Dataset extract: Begin

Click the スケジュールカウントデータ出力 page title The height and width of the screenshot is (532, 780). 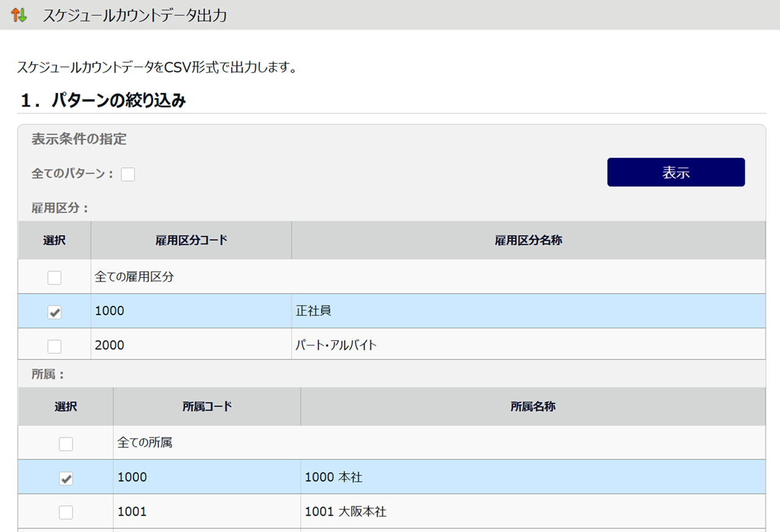135,15
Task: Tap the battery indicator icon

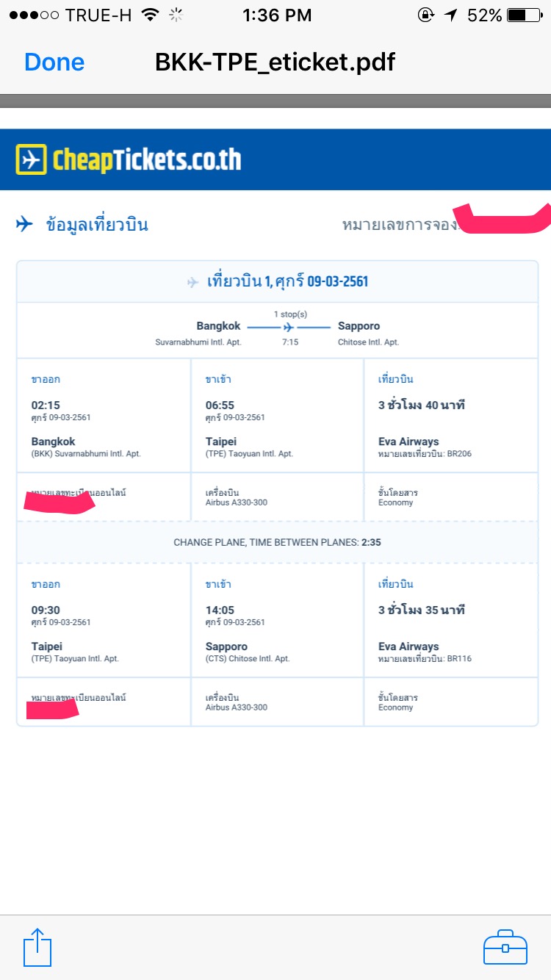Action: (526, 15)
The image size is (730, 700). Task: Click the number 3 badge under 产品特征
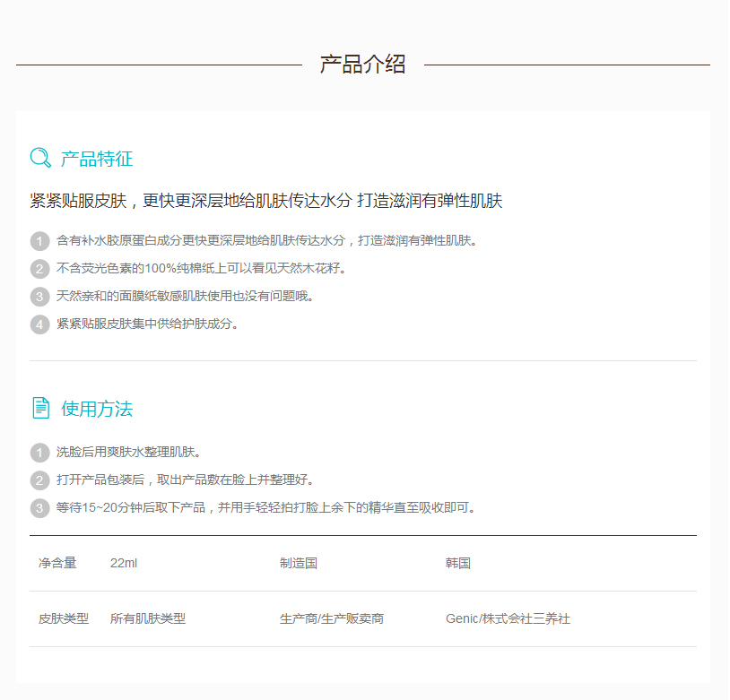pos(39,297)
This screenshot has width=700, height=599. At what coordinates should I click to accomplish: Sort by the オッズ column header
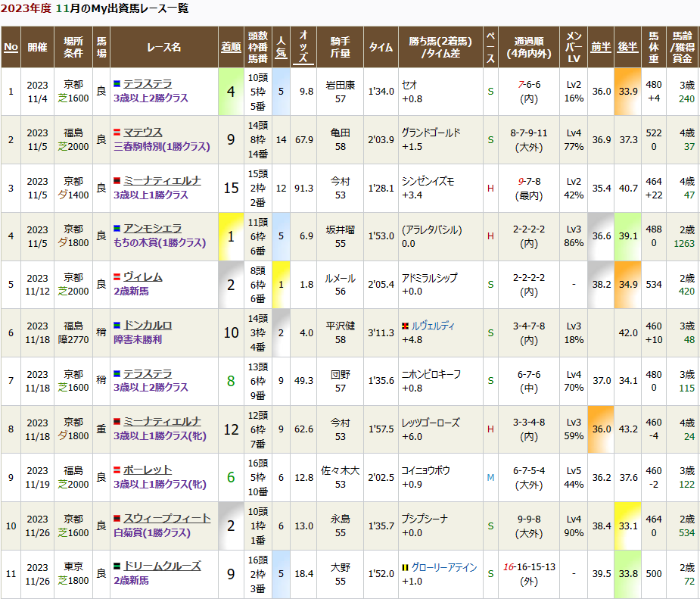303,47
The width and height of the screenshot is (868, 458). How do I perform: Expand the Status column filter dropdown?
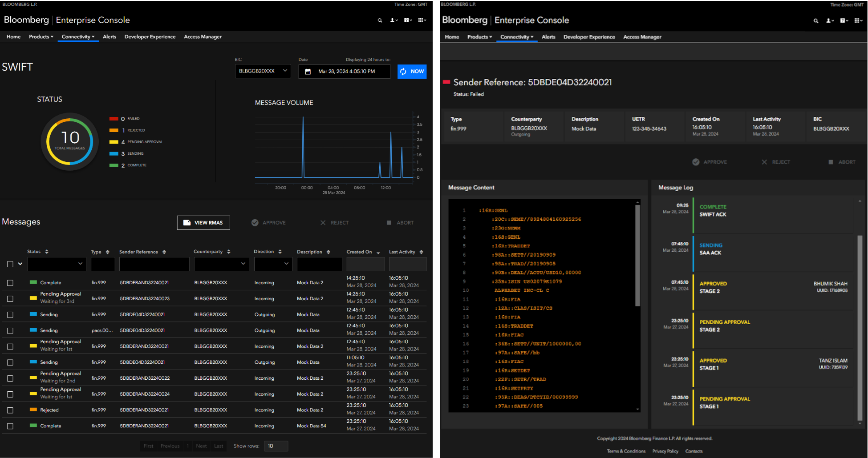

Dataset extract: End

> [What the exercise asks] Each line from the one containing "This screenshot has" through the last line of the entries above is to be extracted exactly. Pictures are not part of the copy.

> [Response to the exercise]
This screenshot has width=700, height=599. At what coordinates should I click to accomplish: Sort by the オッズ column header
303,47
The width and height of the screenshot is (868, 458). How do I perform: Expand the Status column filter dropdown?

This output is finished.